Nous pensons que l’amplification, par effet de contagion, pourrait engendrer toute une série de protections qui, additionnées les unes aux autres, seraient responsables de l’éclatement d’une bulle.

On peut imaginer qu’un continent immobilier, qu’un espace économique devienne instable et que la panique s’empare des occupants d’un autre continent! Imaginons qu’une autorité politique impose une nouvelle règle maladroite! Nous pourrions imaginer voir naître une certaine animosité vis-à-vis des immigrés de l’Union européenne, qui seraient la cible toute désignée de la vindicte populaire.

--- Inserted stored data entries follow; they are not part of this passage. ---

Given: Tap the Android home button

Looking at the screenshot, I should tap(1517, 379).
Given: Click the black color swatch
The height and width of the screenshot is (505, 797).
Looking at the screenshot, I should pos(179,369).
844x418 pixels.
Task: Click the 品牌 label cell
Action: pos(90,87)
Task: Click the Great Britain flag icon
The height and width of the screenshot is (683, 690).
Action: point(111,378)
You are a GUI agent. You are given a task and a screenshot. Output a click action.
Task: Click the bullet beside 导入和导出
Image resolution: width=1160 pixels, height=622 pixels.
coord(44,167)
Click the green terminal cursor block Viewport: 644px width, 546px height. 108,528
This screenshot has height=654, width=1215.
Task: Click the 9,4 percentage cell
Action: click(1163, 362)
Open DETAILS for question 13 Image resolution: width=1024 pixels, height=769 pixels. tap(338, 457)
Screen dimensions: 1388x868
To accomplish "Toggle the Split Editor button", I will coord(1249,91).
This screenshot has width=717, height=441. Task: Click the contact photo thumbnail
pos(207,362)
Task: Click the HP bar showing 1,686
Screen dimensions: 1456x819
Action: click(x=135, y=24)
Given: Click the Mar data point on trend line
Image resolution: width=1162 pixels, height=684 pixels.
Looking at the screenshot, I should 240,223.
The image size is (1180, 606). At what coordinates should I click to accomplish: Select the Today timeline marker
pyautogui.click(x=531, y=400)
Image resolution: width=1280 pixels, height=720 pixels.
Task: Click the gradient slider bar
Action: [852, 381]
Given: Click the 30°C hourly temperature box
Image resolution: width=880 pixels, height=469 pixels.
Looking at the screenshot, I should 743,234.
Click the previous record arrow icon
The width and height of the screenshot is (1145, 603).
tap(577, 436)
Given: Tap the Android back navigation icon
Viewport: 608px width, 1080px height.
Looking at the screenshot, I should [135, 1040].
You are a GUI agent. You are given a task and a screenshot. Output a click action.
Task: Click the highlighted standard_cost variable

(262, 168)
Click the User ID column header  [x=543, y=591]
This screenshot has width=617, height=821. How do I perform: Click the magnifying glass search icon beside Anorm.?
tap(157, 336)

Objectivement, sur le marché immobilier, le nombre de transactions concernées par ces immigrés est relativement faible, mais il se trouve que ce marché est susceptible d’avoir pollué le marché indigène. Avec un peu de populisme (à gauche comme à droite), on engendrerait des lois dont les conséquences pourraient être néfastes à l’ensemble des mondes de l’immobilier. Nous pourrions imaginer une décision politique visant à réduire l’usage de fonds LPP. Le corollaire en serait une forte baisse du prix des villas et des appartements du marché indigène, mouvement qui immanquablement entraînera vers le bas les autres marchés. Enfin, nous pourrions imaginer que le ralentissement économique européen va, par osmose, vider des immeubles de bureaux à Genève, via le départ de services d’entreprises et d’organismes internationaux; ce qui entraînera peu ou prou, faute d’acteurs, une diminution de la demande sur les loyers, d’abord en «haut de gamme» des logements, puis sur les loyers médians. Qui dit moins de rendement dit diminution de la valeur et par conséquent panique chez les créanciers.

A entendre certains, ce n’est que le fruit de nos imaginations et rien de tout cela ne se produira, en tout cas pas en même temps!